▸ **Directions for this task**: Could you print the data that follows exactly as given?

▸ **Dataset content**:
[Start of Attachment]

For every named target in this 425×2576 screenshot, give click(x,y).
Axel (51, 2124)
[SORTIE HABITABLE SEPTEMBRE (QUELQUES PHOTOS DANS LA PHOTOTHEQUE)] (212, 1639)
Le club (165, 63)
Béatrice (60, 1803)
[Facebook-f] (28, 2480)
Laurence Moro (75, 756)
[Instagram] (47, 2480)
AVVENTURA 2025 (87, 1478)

[End of Attachment]

▸ **Response to this task**:
For every named target in this 425×2576 screenshot, give click(x,y).
Axel (51, 2124)
[SORTIE HABITABLE SEPTEMBRE (QUELQUES PHOTOS DANS LA PHOTOTHEQUE)] (212, 1639)
Le club (165, 63)
Béatrice (60, 1803)
[Facebook-f] (28, 2480)
Laurence Moro (75, 756)
[Instagram] (47, 2480)
AVVENTURA 2025 (87, 1478)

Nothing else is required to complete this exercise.